A batch of nominees for federal judgeships in California made it through their confirmation hearing today largely unscathed, possibly clearing a path for a dramatic increase in the number of Asian-Americans on the bench.
The nominees include one who would be the first Vietnamese American on a district court and two others who are second-generation Chinese Americans. Asian-Americans currently constitute less than 1 percent of the 876 judges on all federal courts, according to statistics compiled by Senate Democrats.
Their ethnicity was a point of celebration for the nominees, as they and members of the Senate Judiciary Committee told stories of parents who immigrated to the United States and worked their way to professional success.
Introducing Dolly Gee, a nominee for the Central District, Sen. Barbara Boxer (D-Calif.) described how Gee’s parents immigrated to California from southern China. Gee’s father was an aerospace engineer and her mother a garment worker. Gee’s mother, Boxer said, “never taught Dolly to sew because she did not want her daughter to have to stitch clothes for a living.”
Jacqueline Nguyen, who was born in Vietnam and who would also sit in the Central District, worked in her parents’ doughnut shops when she was in high school, said Sen. Dianne Feinstein (D-Calif.).
Edward Chen, who would be the first Asian-American judge in California’s Northern District, was part of the legal team that helped overturn the conviction of Fred Korematsu in the early 1980s. (Korematsu, the petitioner in the much-excoriated Supreme Court decision in 1944 that upheld internment camps for Japanese Americans, was convicted in 1942 of disobeying a military order to go to such a camp.)
Asian-American legal groups praised the three nominations as significant progress in diversifying the federal judiciary. “Each nominee brings a unique personal life story that would inspire all Americans,” said a joint statement from the National Asian Pacific American Bar Association and the Asian American Justice Center.
In an echo of the debate that preceded the confirmation of Justice Sonia Sotomayor, the first Hispanic member of the U.S. Supreme Court, Sen.
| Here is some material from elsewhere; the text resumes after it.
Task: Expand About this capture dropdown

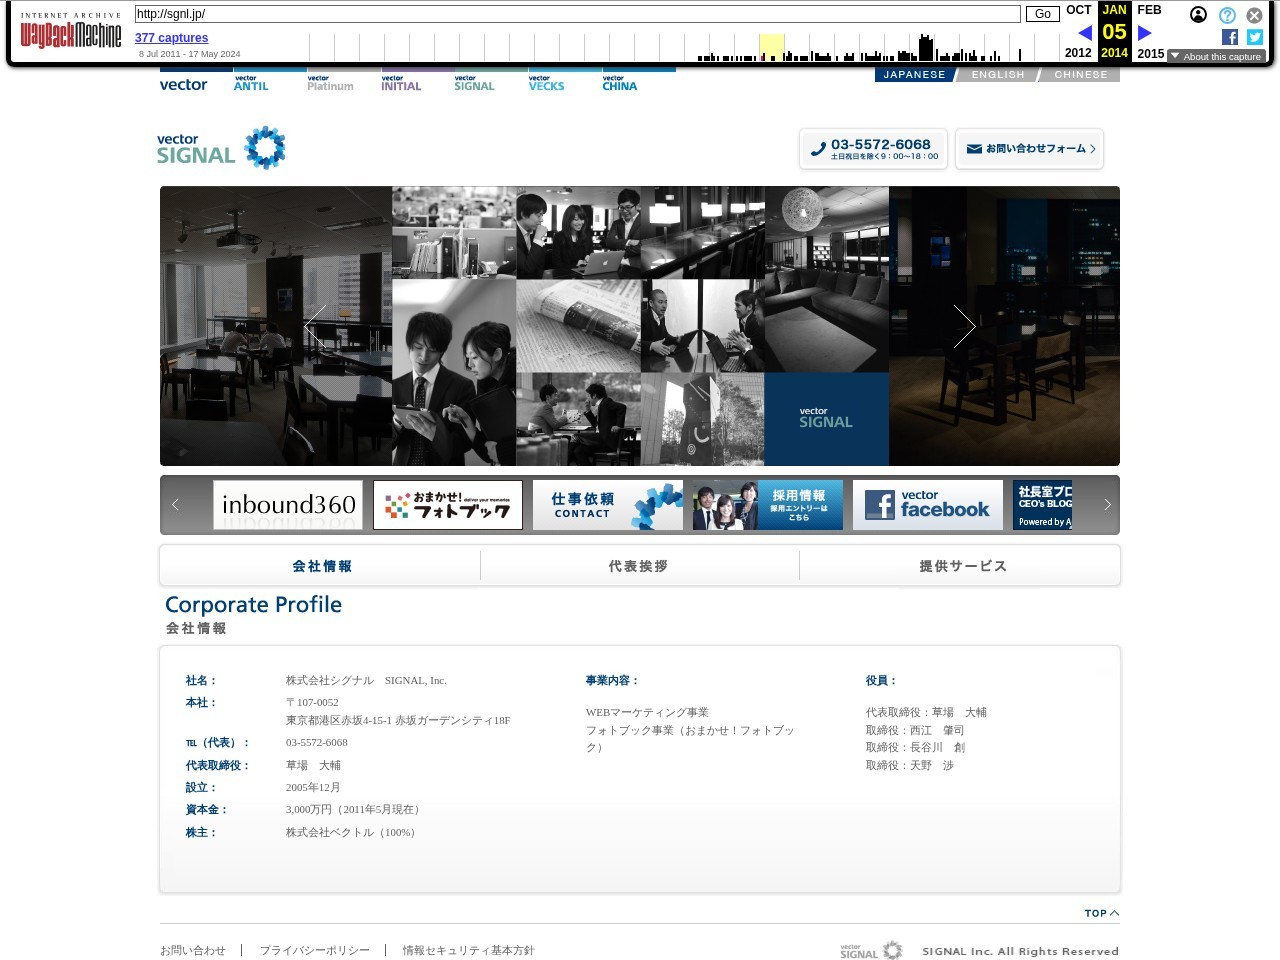Action: point(1216,57)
Jeff Sessions (R-Ala.) read aloud from a law review article that Chen once wrote about the impact of a judge’s personal background. Chen told the senator that he would decide cases based on evidence and the law, and Sessions did not press the point.
“These are able nominees who I believe have good integrity,” said Sessions, the Judiciary Committee’s top Republican.
The nominees also have varied professional backgrounds. Chen has been a magistrate judge in the Northern District since 2001 and previously spent 16 years as a staff lawyer for the American Civil Liberties Union. Gee, a partner at Schwartz, Steinsapir, Dohrmann & Sommers in Los Angeles, has been in private practice her entire career. Nguyen worked in the U.S. Attorney’s Office in Los Angeles, rising to deputy chief of the general crimes section, before becoming a Los Angeles Superior Court judge.
A fourth nominee who appeared today, Richard Seeborg, would sit in the Northern District of California. Seeborg, who is white, received less attention from committee members. Like Chen, he has been a magistrate judge since 2001. He previously was a partner at Morrison & Foerster and an assistant U.S. attorney.